Surviving cells after 12 Gy were allowed to regrow and were subsequently used after 4–6 weeks of culture as illustrated in Figure 4A. The cancer stem cell markers CD44 and CD133, and the normal stem cell markers Sox2, Oct 4, and Nanog were all increased at this time point (Figure 4D). In concordance with a more tightly packed chromatin structure of stem-like cells, the heterochromatin marker trimethylated lysine 9 of histone H3 (H3K9me3) was increased as well (Figure 4E). There was however no resistance to gamma radiation at this late time point (Figure 4F).

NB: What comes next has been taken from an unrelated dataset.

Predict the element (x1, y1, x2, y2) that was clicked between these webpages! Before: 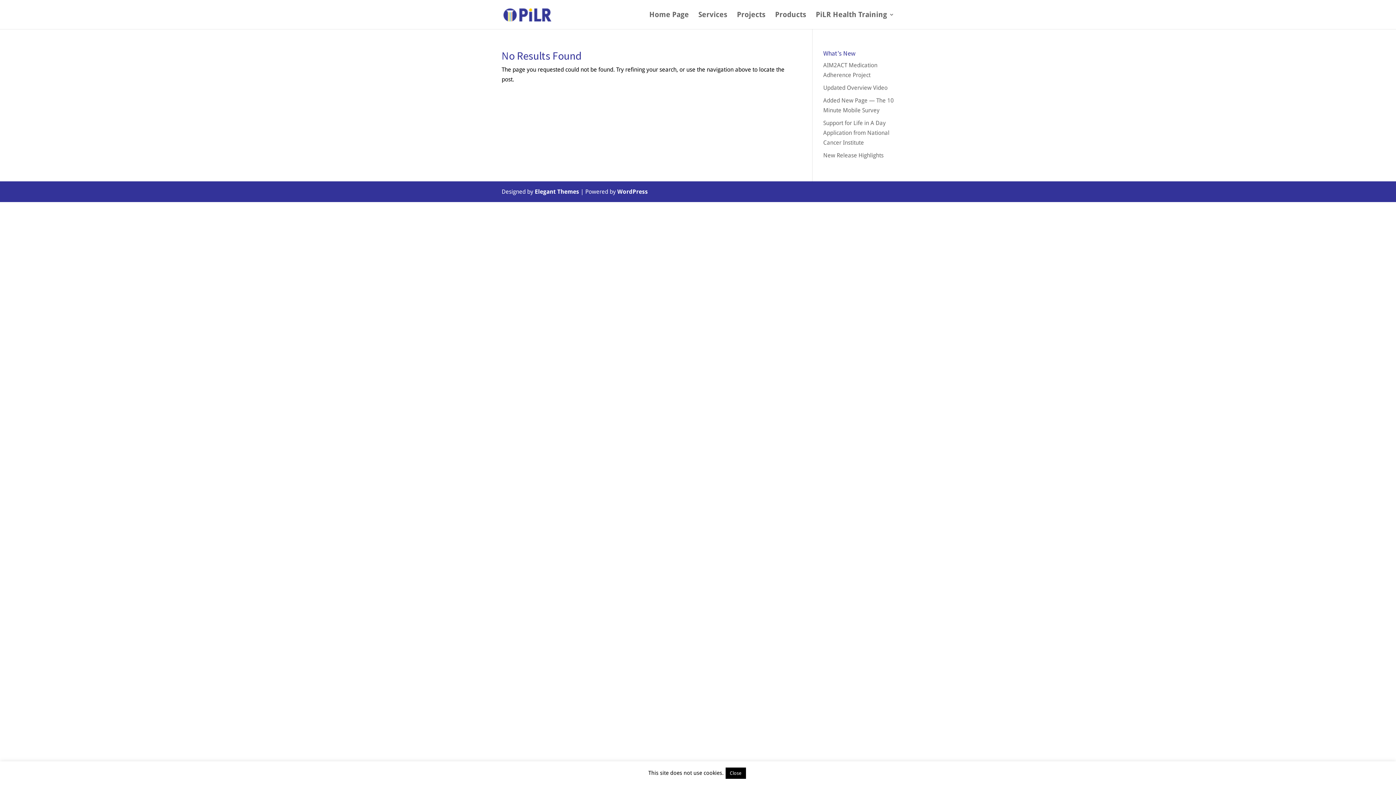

Interestingly, the radiation-exposed cells were now more sensitive to alpha radiation at the majority of doses (Figure 4F). The area under the curve (AUC) was reduced by 33% (using the data points; GraphPad Prism) or 47% (using the fitted curves) in radiation-exposed cells versus control. This was assayed using clonogenic survival, the end point that sums up all cell death events. Taken together, these data indicate that heterochromatic stem-like gamma radiation-exposed MDA-MB-231 cells tend to be more sensitive to alpha radiation. Based on the results using the HDAC inhibitor TSA, we suggest that this phenomenon is mainly due to the ability of alpha radiation to go through chromatin and propose this as a biological basis for future evaluation of targeted alpha emitter therapy.

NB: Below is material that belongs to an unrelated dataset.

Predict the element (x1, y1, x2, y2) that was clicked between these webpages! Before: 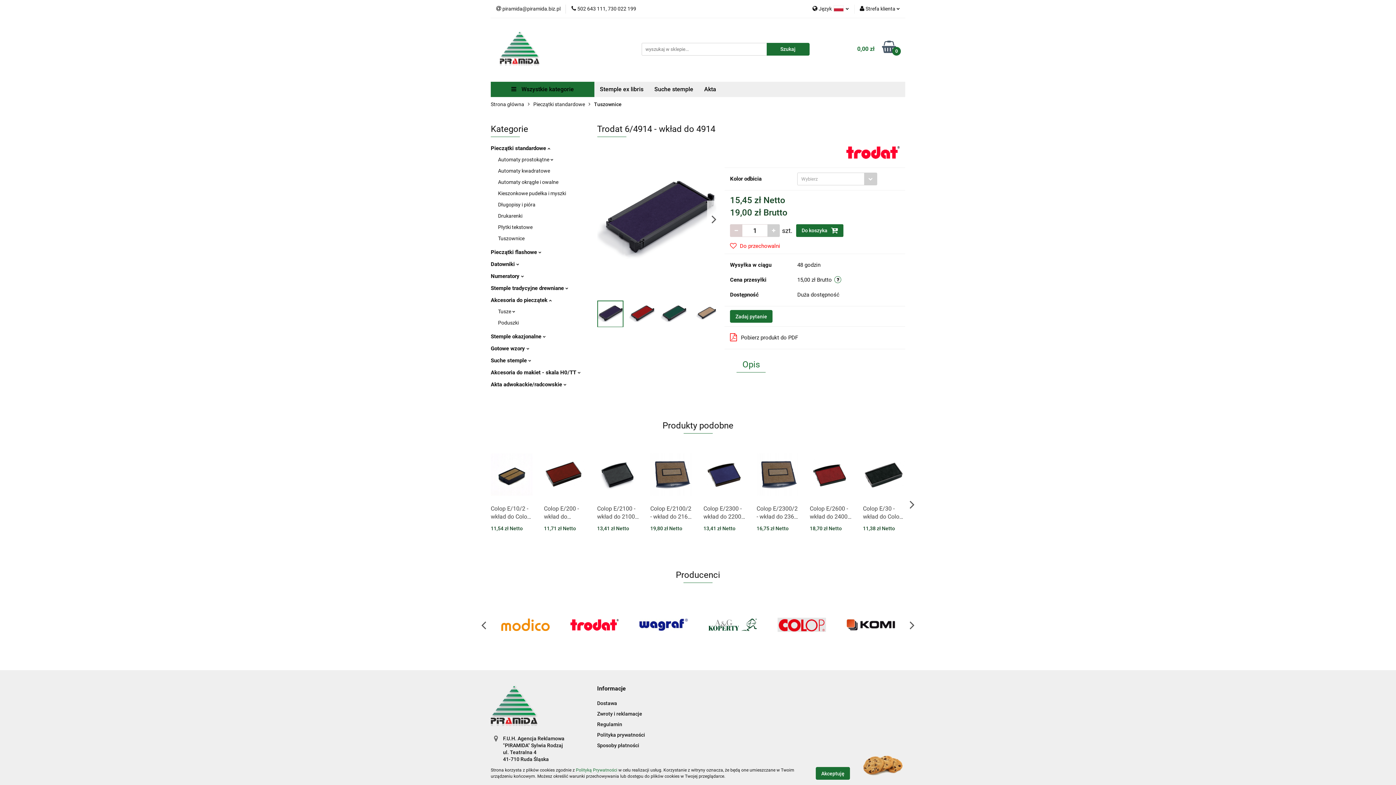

3.5. Analysis of Heterochromatin Structure and Radiation Response in Luminal Type MCF7 Compared to Triple Negative MDA-MB-231 Cells

Since the hormone-receptor positive cell line MCF7 belongs to the more favourable (in terms of therapy choices and survival) luminal A breast cancer subtype, and since heterochromatin structure has been linked to radioresistance and poor survival, we aimed to analyse if those cells differed in response compared to MDA-MB-231. MCF7 was grown as tumour-initiating cells (TICs) according to a protocol previously established for non-small cell lung cancer (NSCLC) TICs [25,26,27]. Cells were growing as clusters in suspension and had increased levels of CD44 but no increase in the other tested markers (Figure 5A). MCF7 TICs displayed no significant differences in H3K9me3 levels or in response to gamma or alpha radiation compared to MCF7 (Figure 5B,C).

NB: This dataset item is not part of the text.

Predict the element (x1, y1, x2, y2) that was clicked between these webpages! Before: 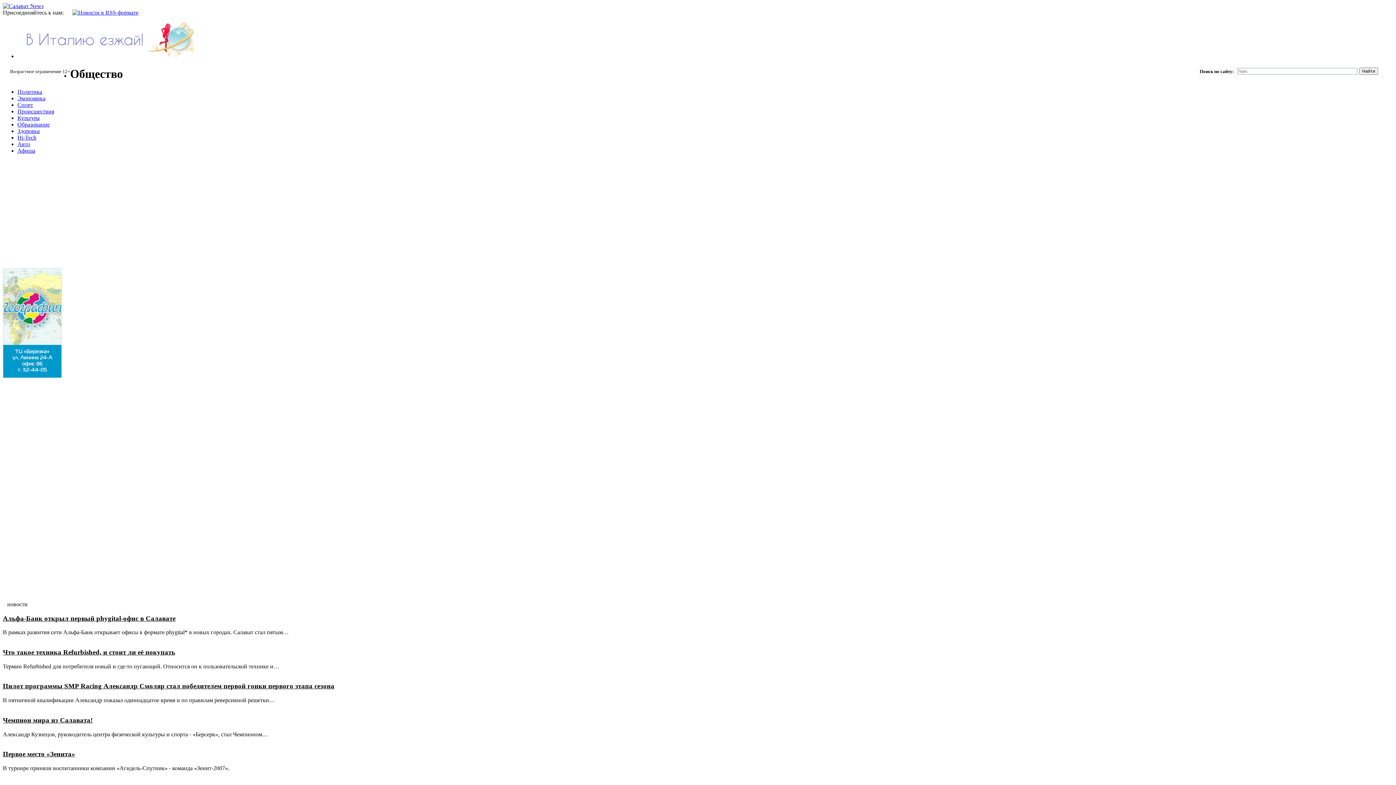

When comparing the two breast cancer cell lines with different characteristics, the basal levels of H3K9me3 are much higher in MDA-MB-231 cells (Figure 6A). Although total histone H3 protein was expressed at a higher level in MDA-MB-231 compared to MCF7 as well, the difference was even larger for H3K9me3. These data fit with the reports of a link between heterochromatin markers and poor tumour prognosis. Additionally, we assessed their response to high doses of gamma and alpha radiation using γH2AX analysis at an early (30 min) and late (24 h) time point. The number of foci induced after 6 Gy of gamma radiation was higher in MCF7 cells than in MDA-MB-231 cells, while the foci number reached after 2 Gy alpha radiation was relatively similar in both cell lines (Figure 6B). The same pattern was seen when comparing the AUC; the difference in response to gamma (317 vs. 189; 1.7 fold) compared to alpha radiation (150 vs. 132: 1.1-fold) for MCF7 versus MDA-MB-231 cells is evident, translating into a 1.5-fold higher sensitivity relatively for alpha vs. gamma radiation in MDA-MB-231 versus MCF7 cells when comparing the alpha/gamma AUC ratios between the different cell lines (Supplemental Figure S2A). MDA-MB-231 had higher basal levels of γH2AX foci without ionising radiation (IR), which could be a sign of higher genomic instability. Also, when differences in basal levels were taken into account by subtracting control γH2AX values, there was a 1.3-fold higher sensitivity relatively for alpha vs. gamma in MDA-MB-231 vs. MCF7 (Supplemental Figure S2A). The cell lines could still perform repair similarly as judged by these time points; damage was almost down to base line at 24 h after gamma radiation, while γH2AX levels were staying nearly as high, illustrating the complexity of damage and lack of repair after this high alpha radiation dose.

4. Discussion

Various heterochromatin proteins (HP1α, β, or γ) were reported as markers of poor prognosis in sarcoma, breast, non-small cell, and prostate cancer [37,38,39,40]. We have previously shown that therapy-resistant NSCLC tumour-initiating cells displayed elevated levels of H3K9me3 and stem cell markers and could be sensitised to gamma radiation or cisplatin by HDACi pretreatment [25]. Because of the connection between a heterochromatic phenotype and poor tumour prognosis, we now analysed the epigenetic modification of histone H3 in two subtypes of breast cancer cells. Indeed, the more aggressive MDA-MB-231 cell line displayed higher levels of the H3K9me3 histone mark as compared to MCF7 cells. This is in line with data showing a correlation between epigenetic events and chromatin structure with cancer progression [41]. In future studies, it would also be of value to assess changes in chromatin structure using methods such as micrococcal nuclease assay or DNA staining.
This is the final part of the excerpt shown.